ANALYZING MAFIC ROCKS AND THEIR INTERACTIONS WITH GRANODIORITIC HOST MAGMA IN THE JACKASS LAKES PLUTON OF THE CENTRAL SIERRA NEVADA BATHOLITH


VILLASANO, Edgar1, MEMETI, Valbone2, DURNING, Sadie3, DUNN, Samantha3 and QUIROZ, Ashleigh3, (1)Department of Geological Sciences, California State University, Fullerton, 3155 Avalo Drive, Hacienda Heights, CA 91745, (2)Department of Geological Sciences, California State University Fullerton, 800 N State College Blvd, Fullerton, CA 92831, (3)Department of Geological Sciences, California State University, Fullerton, 800 N State College Blvd., Fullerton, CA 92831-3599

The intrusion of mafic magmas has often been interpreted to trigger volcanic eruptions. Thus, understanding interactions between mafic and felsic magmas in plutons is important.

The 175 km2, 98-97 Ma Jackass Lakes pluton (JLP) in the central Sierra Nevada batholith, a slightly older pluton just south of the 1,100 km2, 95-85 Ma Tuolumne intrusive complex, is compositionally more heterogeneous at map to outcrop scale. It is largely composed of compositionally varying and mappable equigranular to porphyritic granodiorites. In addition, cm- to several km-long quartz diorite bodies are found across the JLP. McNulty et al. (1996) suggested that these mafic magmas represent dikes or sheets, while Pignotta et al. (2010) proposed that they occur in irregular shapes and mixed/mingled with host magmas.
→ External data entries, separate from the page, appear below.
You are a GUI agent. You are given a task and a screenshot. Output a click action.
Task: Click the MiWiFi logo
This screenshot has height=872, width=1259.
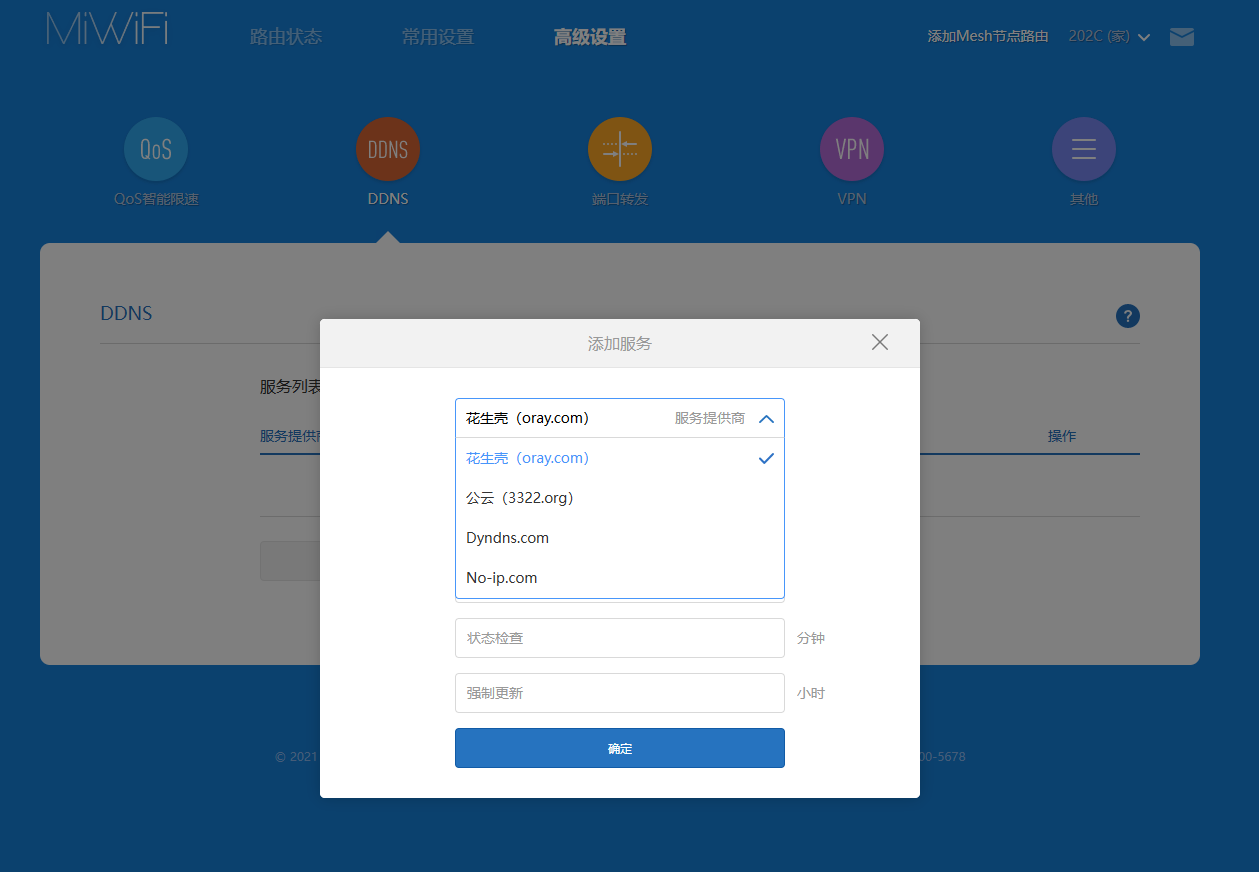point(107,29)
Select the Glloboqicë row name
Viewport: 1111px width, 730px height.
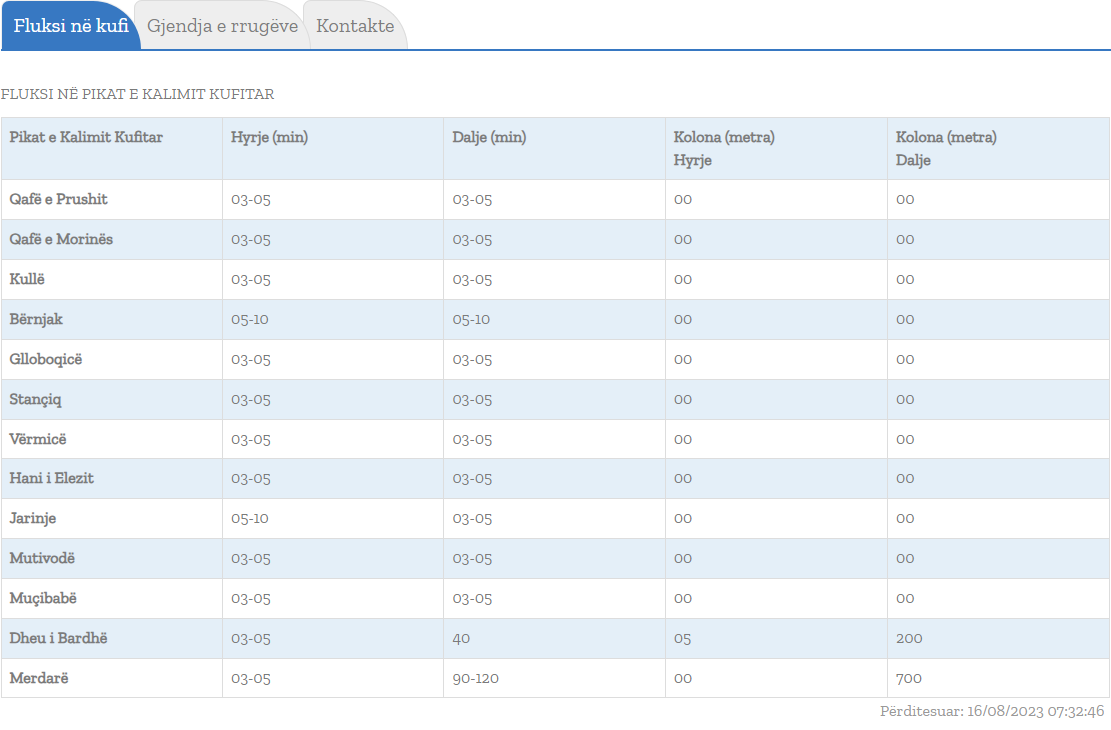[x=46, y=359]
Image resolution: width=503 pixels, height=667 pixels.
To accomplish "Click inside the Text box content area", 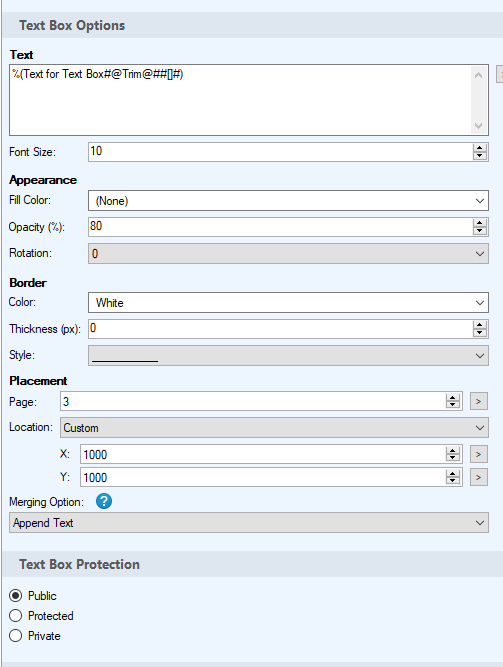I will (240, 100).
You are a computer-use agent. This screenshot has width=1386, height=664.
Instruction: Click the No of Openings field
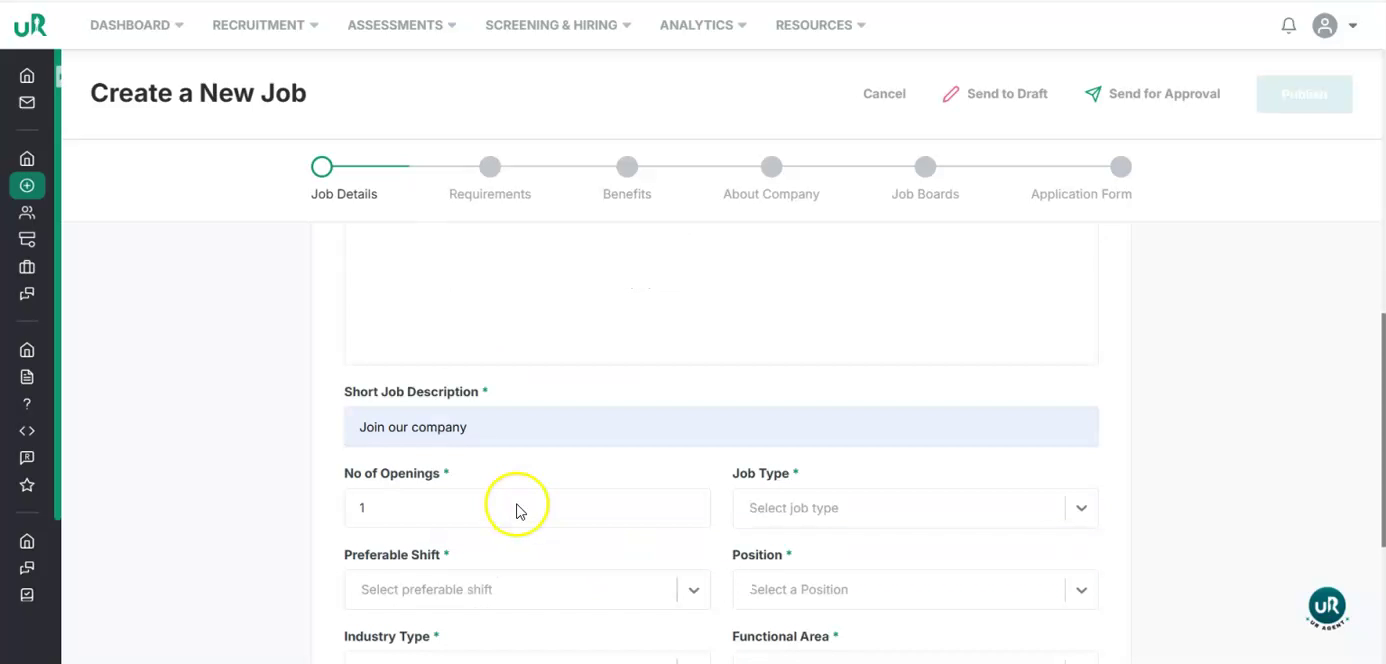526,508
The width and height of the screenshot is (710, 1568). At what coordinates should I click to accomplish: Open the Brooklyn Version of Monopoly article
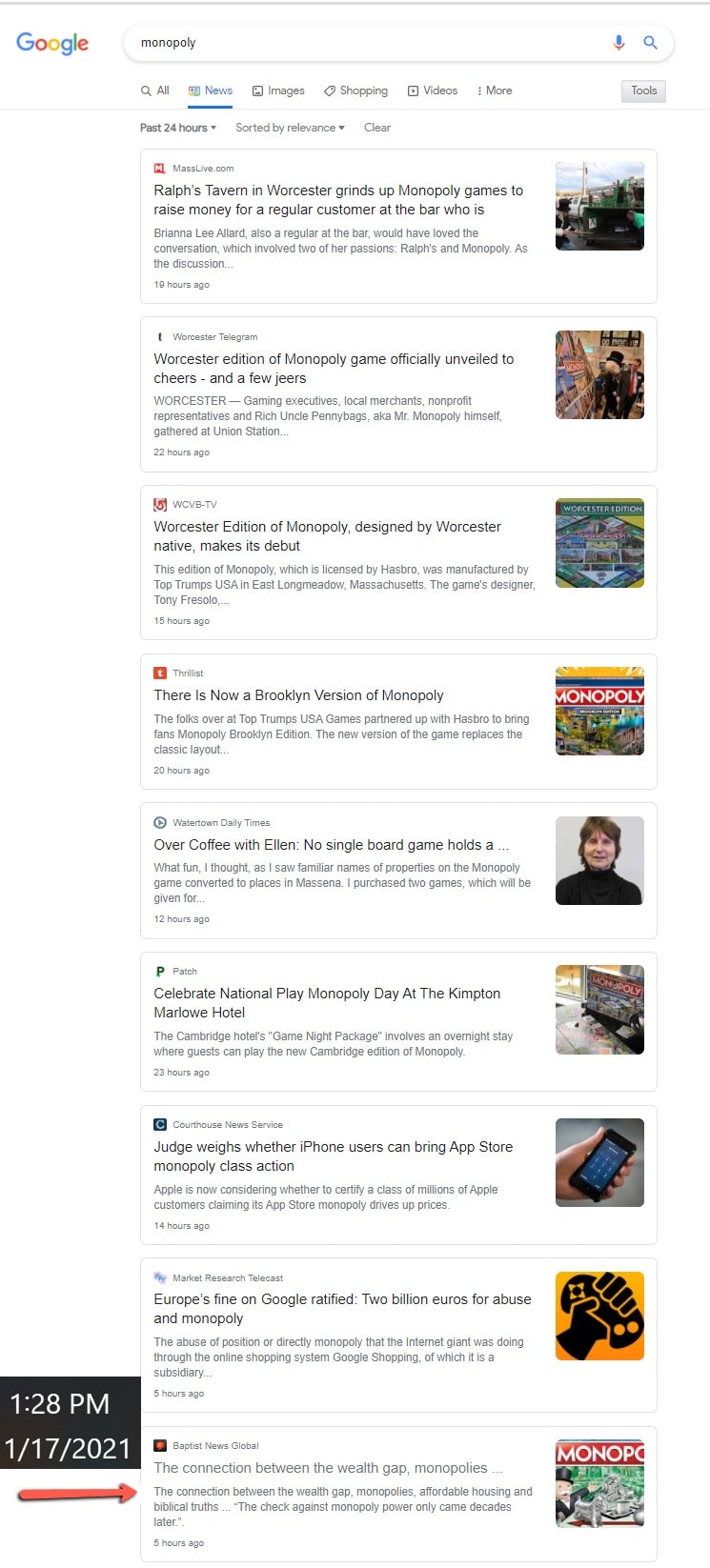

This study analyzed seventeen samples from map- to cm-scale mafic enclaves from the NW- central JLP with petrography, CL, XRF whole rock major element, and LA-ICPMS trace and rare earth element analyses to examine 1) if these mafic magmas are compositionally homogeneous and likely derived from the same source, and 2) to what degree they interacted with host granodiorites. Most mafic rock outcrops observed in the study area occur in cm- to m-scale irregular bodies made of quartz diorite.

Preliminary petrography has revealed that of the five most prominent minerals typical in intermediate granitoids, hornblende and plagioclase feldspar vary most in abundance, ranging from 12-40% and 5-27% in area. Most samples are porphyritic, with plagioclase, quartz, and alkali feldspar making up most phenocrysts (the latter two likely deriving from the granodioritic host). Plagioclase varies most in grain size (0.20-20 mm) and forms sizeable clusters. Sericitized plagioclase cores indicate higher An-content derived from earlier more mafic magmas.

Zoned plagioclase grains from the diorite and host granodiorites will be imaged with CL and compared to one another. Although mixing between these two magma types is apparent, XRF and LA-ICPMS whole rock element concentrations will help determine the degree of such mixing (and crystal recycling).

While the same mineralogy and similar mineral abundances allude to a potential shared magma source, this hypothesis will also be further tested with XRF and LA-ICPMS whole rock element data.